In my previous post, I derived and explained the general formula for the pattern generated by a light beam going through a slit or a circular aperture: the diffraction pattern. For light going through an aperture, this generates the so-called Airy pattern. In practice, diffraction causes a blurring of the image, and may make it difficult to distinguish two separate points, as shown below (credit for the image must go to Wikipedia again, I am afraid).
What’s actually going on is that the lens acts as a slit or, if it’s circular (which is usually the case), as an aperture indeed: the wavefront of the transmitted light is taken to be spherical or plane when it exits the lens and interferes with itself, thereby creating the ring-shaped diffraction pattern that we explained in the previous post.
The spatial resolution is also known as the angular resolution, which is quite appropriate, because it refers to an angle indeed: we know the first minimum (i.e. the first black ring) occurs at an angle θ such that sinθ = λ/L, with λ the wavelength of the light and L the lens diameter.
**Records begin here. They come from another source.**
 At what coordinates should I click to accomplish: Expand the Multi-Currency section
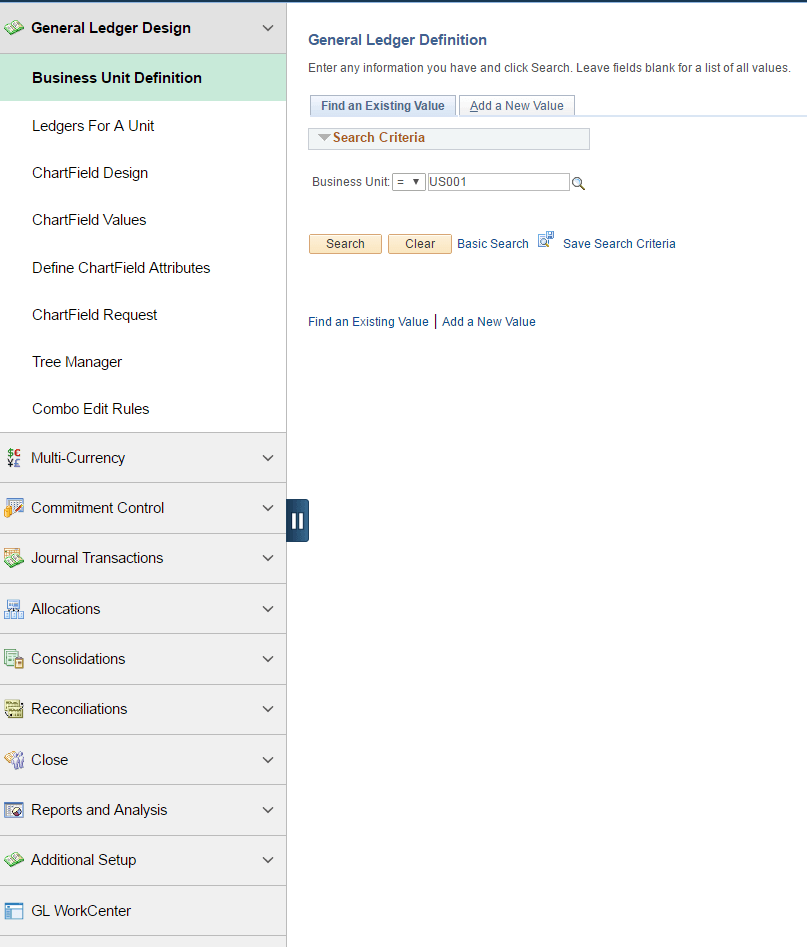click(267, 458)
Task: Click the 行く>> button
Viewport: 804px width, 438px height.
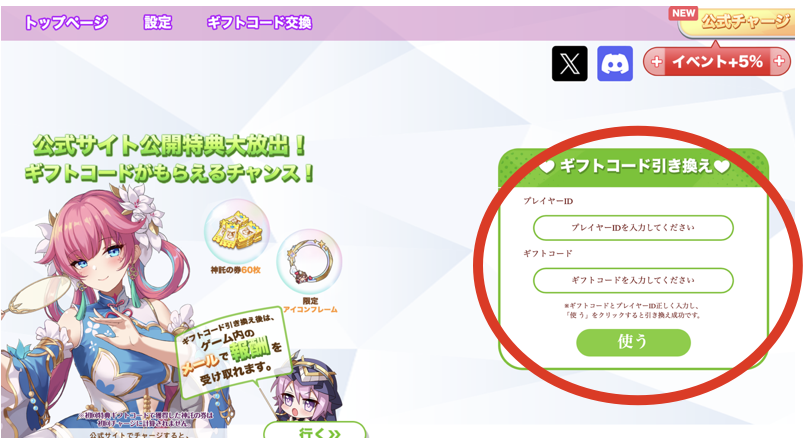Action: [315, 430]
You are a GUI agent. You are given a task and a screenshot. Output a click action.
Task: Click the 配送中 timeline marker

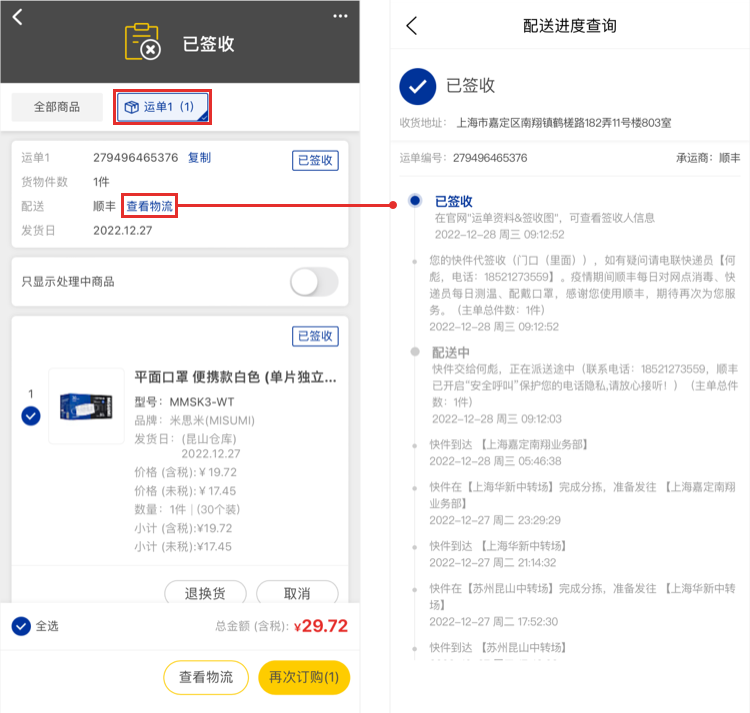[415, 352]
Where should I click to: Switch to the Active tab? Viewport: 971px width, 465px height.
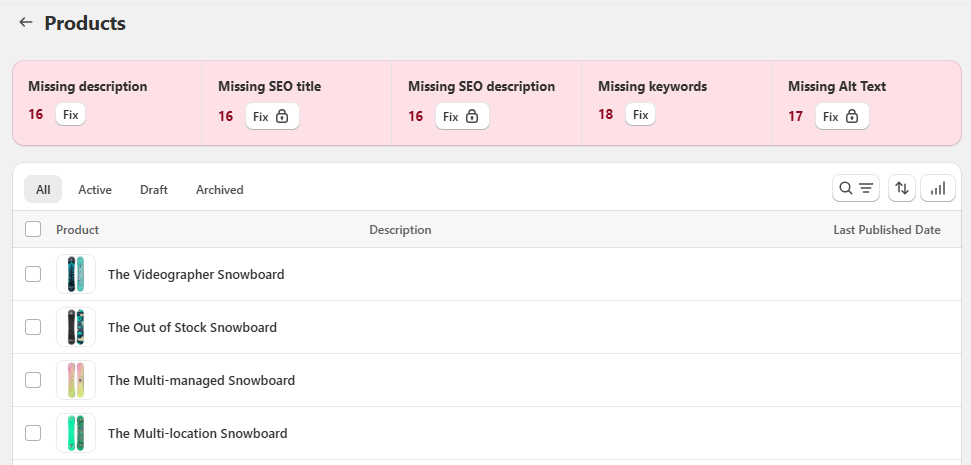(x=95, y=189)
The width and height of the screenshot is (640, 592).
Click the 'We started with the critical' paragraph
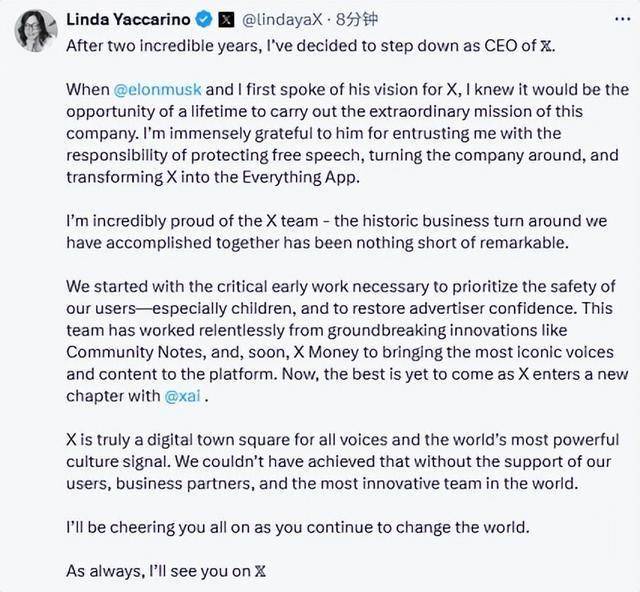pyautogui.click(x=347, y=341)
It’s good to remind ourselves of the geometry of the situation: below we picture the array of oscillators, and so we know that the first minimum occurs at an angle such that Δ = λ. The second, third, fourth etc minimum occurs at an angle θ such that Δ = 2λ, 3λ, 4λ, etc. However, these secondary minima do not play any role in determining the resolving power of a lens, or a telescope, or an electron microscope, etc, and so you can just forget about them for the time being.
For small angles (expressed in radians), we can use the so-called small-angle approximation and equate sinθ with θ: the error of this approximation is less than one percent for angles smaller than 0.244 radians (14°), so we have the amazingly simply result that the first minimum occurs at an angle θ such that:
θ = λ/L
Spatial resolution of a microscope: the Rayleigh criterion versus Dawes’ limit
If we have two point sources right next to each other, they will create two Airy disks, as shown above, which may overlap. That may make it difficult to see them, in a telescope, a microscope, or whatever device. Hence, telescopes, microscopes (using light or electron beams or whatever) have a limited resolving power. How do we measure that?
The so-called Rayleigh criterion regards two point sources as just resolved when the principal diffraction maximum of one image coincides with the first minimum of the other, as shown below. If the distance is greater, the two points are (very) well resolved, and if it is smaller, they are regarded as not resolved. This angle is obviously related to the θ = λ/L angle but it’s not the same: in fact, it’s a slightly wider angle. The analysis involved in calculating the angular resolution in terms of angle, and we use the same symbol θ for it, is quite complicated and so I’ll skip that and just give you the result:
θ = 1.22λ/L
Note that, in this equation, θ stands for the angular resolution, λ for the wavelength of the light being used, and L is the diameter of the (aperture of) the lens. In the first of the three images above, the two points are well separated and, hence, the angle between them is well above the angular resolution. In the second, the angle between just meets the Rayleigh criterion, and in the third the angle between them is smaller than the angular resolution and, hence, the two points are not resolved.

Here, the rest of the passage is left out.